Para aquela zona do país, o Governo lançou, em junho, o Plano Regional de Eficiência Hídrica do Alentejo que inclui 70 medidas e €1000 milhões para combater os efeitos das alterações climáticas e as situações de seca.

“De uma maneira geral, vão-se fazendo coisas a nível municipal e regional [para combater as alterações climáticas]. O que é difícil é ter a perceção do impacto que isso está a ter para a adaptação do país às alterações climáticas. Relativamente à mitigação, é mais simples e estão a fazer-se grandes esforços nesse sentido, de uma maneira geral”, afirma o investigador Luís Dias

Luís Dias, engenheiro do ambiente e investigador da Faculdade de Ciências da Universidade de Lisboa, resume a três os principais desafios que as alterações climáticas representam para os territórios do interior: incêndios florestais, água e ondas de calor. A questão dos fogos, diz, “está muito relacionada com o despovoamento do interior e com o facto de a floresta não ser economicamente viável”. De acordo com o Instituto da Conservação da Natureza e das Florestas (ICNF), 2022 foi o quinto ano com mais área ardida desde 2012. Ainda assim, os dados apontam que o investimento em prevenção e combate aos incêndios mais do que triplicou entre 2017 e 2022, quando atingiu €529 milhões.

Em cenários futuros de maior escassez de água, como os previstos pelos cientistas, este tipo de acontecimentos poderá tornar-se ainda mais frequente. Aliás, os estudos dizem mesmo que o atual risco de incêndio pode multiplicar-se por quatro.

As ondas de calor são outra preocupação. “No interior, há uma população muito mais envelhecida do que no litoral e essas serão as pessoas mais afetadas no que diz respeito a extremos de calor”, avisa Luís Dias.

PARA ONDE CAMINHAMOS

“Precisamos de fazer mais [na mitigação das alterações climáticas”, considera Joaquim Poças Martins. O especialista em questões da água e professor na Faculdade de Engenharia da Universidade do Porto sugere que se atente à gestão dos recursos hídricos e ao planeamento agrícola, nomeadamente selecionando culturas que melhor se adaptem às condições locais e que dispensem uma utilização intensiva de água, como os abacates.

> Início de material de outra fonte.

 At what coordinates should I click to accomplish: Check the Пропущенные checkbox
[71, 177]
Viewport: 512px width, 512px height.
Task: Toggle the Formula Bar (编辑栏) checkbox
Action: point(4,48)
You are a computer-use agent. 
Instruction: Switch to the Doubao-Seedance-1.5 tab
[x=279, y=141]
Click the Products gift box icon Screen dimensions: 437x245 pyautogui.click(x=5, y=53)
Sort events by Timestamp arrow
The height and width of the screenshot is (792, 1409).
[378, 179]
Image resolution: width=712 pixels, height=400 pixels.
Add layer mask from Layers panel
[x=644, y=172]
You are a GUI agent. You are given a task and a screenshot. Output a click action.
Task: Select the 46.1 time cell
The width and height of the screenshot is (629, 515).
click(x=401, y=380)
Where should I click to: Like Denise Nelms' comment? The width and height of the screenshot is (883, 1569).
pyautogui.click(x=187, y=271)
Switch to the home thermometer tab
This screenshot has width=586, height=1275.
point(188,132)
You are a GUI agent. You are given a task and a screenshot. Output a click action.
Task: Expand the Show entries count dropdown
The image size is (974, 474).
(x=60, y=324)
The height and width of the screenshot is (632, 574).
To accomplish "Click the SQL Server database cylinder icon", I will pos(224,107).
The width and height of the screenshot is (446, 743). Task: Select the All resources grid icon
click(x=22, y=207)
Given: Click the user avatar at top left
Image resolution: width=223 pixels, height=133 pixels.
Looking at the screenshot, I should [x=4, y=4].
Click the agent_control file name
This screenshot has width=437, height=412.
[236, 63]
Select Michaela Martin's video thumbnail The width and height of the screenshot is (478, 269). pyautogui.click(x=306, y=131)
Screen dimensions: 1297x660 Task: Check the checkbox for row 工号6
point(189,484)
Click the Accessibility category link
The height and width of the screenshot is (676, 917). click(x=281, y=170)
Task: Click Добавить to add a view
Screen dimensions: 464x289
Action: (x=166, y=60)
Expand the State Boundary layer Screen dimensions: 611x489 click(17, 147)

Mas há mais na lista de tarefas a cumprir em prol do ambiente. O investigador Luís Dias sublinha a importância de se desenvolverem, e aplicarem, os planos municipais de adaptação às alterações climáticas. Para isso, é preciso resolver a falta de recursos técnicos disponíveis nas autarquias e torná-las mais atrativas ao recrutamento de profissionais especializados que apoiem este esforço. “Acima de tudo, é capacitar o corpo técnico dos municípios para conseguir perceber o que é que ali está e como é que há de fazer”, explica.

Este é o primeiro passo para compreender as informações espelhadas nos diferentes cenários climáticos – o mais positivo está alinhado com o Acordo de Paris, o segundo é intermédio e o terceiro é o mais gravoso – e saber como evitá-los. Em termos práticos, “todos os municípios deviam ter cartografia de risco de inundações, conhecer as projeções climáticas e saber qual é a disponibilidade hídrica que iremos ter ao longo do tempo”.

“As CCDR ou as comunidades intermunicipais já fizeram planos de adaptação, genericamente falando, para todo o país. Isto é num passo à frente [dos municípios]”, remata Luís Dias.